Published online by Cambridge University Press: 21 July 2020
The question of how the European Court of Human Rights can deal with rights claims of poverty and socio-economic disadvantage has gained growing attention in the last decade. Following the most recent economic crisis, people living in European countries have seen an increase not just in the proportion of the population in and at risk of poverty, but also in income inequality, insecure living conditions and regressive social policies. It is therefore not surprising that scholars and practitioners alike had shown renewed interest in what the ECtHR can offer to the protection of the rights of those experiencing poverty and social service cuts. The present chapter can be seen as contributing to these eff orts, but from a quite distinctive point of view. The chapter basically examines the complex ways in which people's experiences of socio-economic deprivation are interrelated with a range of rights, interests, harms, inequalities and social positions. Having regard to the fact that it is usually easier for a court like the ECtHR to embrace a categorical and fragmentary than a comprehensive and relational line of thought, the chapter analyses claims of socio-economic disadvantage from an integrated perspective. Within this framework, the chapter discusses different types of claim. Some are framed as protection against destitution (violations resulting from extreme poverty); others contest the detrimental effect imposed by certain regulations or practices which are insensitive to people's socio-economic situation (fees for courts and other services, housing regulations, denial of medical attention); others complain of excessive policing or interference with their rights because of poverty (family separation, prohibition of begging); while there are also claims of discrimination on poverty-related grounds.

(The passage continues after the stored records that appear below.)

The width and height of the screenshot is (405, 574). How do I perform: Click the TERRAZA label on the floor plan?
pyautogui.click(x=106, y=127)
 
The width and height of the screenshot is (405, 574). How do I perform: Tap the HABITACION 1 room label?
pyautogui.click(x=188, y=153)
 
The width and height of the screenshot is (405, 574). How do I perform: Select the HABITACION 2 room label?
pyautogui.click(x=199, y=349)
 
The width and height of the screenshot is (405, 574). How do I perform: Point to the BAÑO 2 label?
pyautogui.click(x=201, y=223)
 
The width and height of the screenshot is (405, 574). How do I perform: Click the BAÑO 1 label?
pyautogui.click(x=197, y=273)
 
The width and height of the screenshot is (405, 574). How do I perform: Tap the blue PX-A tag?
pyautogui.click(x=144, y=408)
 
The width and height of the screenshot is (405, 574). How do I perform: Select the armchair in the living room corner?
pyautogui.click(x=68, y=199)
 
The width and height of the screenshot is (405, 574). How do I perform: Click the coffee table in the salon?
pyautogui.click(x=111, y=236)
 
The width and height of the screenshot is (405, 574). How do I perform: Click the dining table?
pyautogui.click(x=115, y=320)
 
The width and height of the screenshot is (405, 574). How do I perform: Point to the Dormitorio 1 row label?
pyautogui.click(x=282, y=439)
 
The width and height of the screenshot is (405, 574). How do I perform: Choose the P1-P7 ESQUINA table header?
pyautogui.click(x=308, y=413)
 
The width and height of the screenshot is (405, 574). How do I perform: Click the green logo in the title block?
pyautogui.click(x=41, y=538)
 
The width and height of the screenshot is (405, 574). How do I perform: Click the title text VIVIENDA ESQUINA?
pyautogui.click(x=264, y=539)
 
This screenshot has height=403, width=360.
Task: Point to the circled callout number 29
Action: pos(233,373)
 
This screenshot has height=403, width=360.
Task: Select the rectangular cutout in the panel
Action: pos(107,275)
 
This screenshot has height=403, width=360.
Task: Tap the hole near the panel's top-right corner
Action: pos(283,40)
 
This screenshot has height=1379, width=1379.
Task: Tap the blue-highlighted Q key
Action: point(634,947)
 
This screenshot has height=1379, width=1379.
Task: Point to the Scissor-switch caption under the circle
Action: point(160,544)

Given that the ECHR does not contain a right to be free from poverty or other specific references to socio-economic disadvantage (save for Article 14's prohibition of discrimination on grounds of'social origin’ or ‘other social status’), a relatively wide range of rights is mobilised in the cases examined. These include, inter alia , the right to life (Article 2); the prohibition of torture and degrading treatment (Article 3); the right to private and family life (Article 8); the prohibition of discrimination (Article 14); and the right to property (Article 1 Protocol No. 1) ECHR. The discussion proceeds as in previous chapters.